Brooksville, FL -- The [taser] knocked [Justin Robert Miller] to his knees. When Miller tried to get up, the deputy [activated] the taser a second time, then a third time, and once more. When Miller tried to lunge at another deputy, Cari Grasso, Junker sprayed him with pepper spray, finally subduing him. [LINK]
So the five-second taser bursts are not actually being used provide an opportunity for the police to move in and hand-cuff the subject (as has been more-or-less promised on the tin).

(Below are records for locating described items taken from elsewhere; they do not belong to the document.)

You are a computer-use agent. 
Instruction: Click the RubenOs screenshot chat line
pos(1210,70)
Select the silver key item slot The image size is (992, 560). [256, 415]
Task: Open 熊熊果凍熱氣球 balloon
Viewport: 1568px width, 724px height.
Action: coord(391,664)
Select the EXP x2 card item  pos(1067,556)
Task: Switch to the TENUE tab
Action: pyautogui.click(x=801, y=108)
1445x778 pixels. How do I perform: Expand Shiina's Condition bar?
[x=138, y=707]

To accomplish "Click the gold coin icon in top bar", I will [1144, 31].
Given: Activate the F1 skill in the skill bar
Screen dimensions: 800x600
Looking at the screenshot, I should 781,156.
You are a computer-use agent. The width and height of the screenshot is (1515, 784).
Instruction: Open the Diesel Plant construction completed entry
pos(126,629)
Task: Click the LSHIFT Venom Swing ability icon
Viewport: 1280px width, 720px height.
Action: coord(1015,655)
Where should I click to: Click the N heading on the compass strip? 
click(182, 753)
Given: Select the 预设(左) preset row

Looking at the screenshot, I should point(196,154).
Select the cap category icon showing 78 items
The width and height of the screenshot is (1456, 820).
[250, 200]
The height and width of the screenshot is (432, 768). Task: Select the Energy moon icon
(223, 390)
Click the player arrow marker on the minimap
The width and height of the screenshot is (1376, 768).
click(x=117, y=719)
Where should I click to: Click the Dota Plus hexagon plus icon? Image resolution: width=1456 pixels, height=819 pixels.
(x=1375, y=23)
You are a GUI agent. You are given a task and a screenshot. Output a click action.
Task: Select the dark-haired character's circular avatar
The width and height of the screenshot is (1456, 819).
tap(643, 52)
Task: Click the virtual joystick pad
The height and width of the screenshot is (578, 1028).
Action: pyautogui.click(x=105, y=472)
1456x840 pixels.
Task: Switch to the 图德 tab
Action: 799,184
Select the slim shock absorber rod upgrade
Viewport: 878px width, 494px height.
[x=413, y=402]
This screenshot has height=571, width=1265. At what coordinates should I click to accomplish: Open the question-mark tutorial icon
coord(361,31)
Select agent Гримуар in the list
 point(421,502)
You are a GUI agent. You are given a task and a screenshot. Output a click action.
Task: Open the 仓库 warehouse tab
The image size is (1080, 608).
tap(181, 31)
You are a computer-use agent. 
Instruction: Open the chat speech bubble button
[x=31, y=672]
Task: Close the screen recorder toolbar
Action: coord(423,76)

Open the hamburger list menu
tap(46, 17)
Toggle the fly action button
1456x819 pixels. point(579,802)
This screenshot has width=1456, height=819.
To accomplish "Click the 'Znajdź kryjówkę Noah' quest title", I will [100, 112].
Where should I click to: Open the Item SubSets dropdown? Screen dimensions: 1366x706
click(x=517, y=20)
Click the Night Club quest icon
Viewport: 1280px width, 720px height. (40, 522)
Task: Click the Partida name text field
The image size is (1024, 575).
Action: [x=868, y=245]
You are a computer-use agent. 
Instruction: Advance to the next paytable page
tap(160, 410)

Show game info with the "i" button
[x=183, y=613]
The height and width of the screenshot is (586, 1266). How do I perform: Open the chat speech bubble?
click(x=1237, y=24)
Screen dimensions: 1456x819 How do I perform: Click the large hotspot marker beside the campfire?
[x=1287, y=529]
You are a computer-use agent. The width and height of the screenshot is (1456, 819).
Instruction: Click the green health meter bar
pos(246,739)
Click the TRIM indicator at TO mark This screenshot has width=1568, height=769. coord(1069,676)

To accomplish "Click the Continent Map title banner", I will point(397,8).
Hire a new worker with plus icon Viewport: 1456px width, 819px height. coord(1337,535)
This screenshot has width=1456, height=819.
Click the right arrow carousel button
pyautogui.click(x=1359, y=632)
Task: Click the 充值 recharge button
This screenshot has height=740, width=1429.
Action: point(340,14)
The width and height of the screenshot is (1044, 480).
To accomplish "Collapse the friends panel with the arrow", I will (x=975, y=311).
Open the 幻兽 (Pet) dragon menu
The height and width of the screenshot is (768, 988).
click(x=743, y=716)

The five-second taser hits are simply being used, even in this dart deployment mode example, as a form of pain compliance - repeated until the moths get tired of banging into the light bulb (four times in the case).
Decision makers that may have been left with the impression that the purpose of the taser is to incapacitate the subject, with the subject neatly hand-cuffed at the end of the first deployment cycle (or maybe the second), may wish to consider if that is actually how tasers are being used.
Apparently not, judging by reports such as these.
And judging by the many examples of repetitive taserings (strangely correlated with taser-associated deaths, considering that there's supposedly zero connection [rolls-eyes]).
Is this how the taser training says to do it?
'Taser the subject until he stops moving.' [??]
(See previous post on the same subject: [LINK].)
Do you see any problems with this Moth + Light deployment model?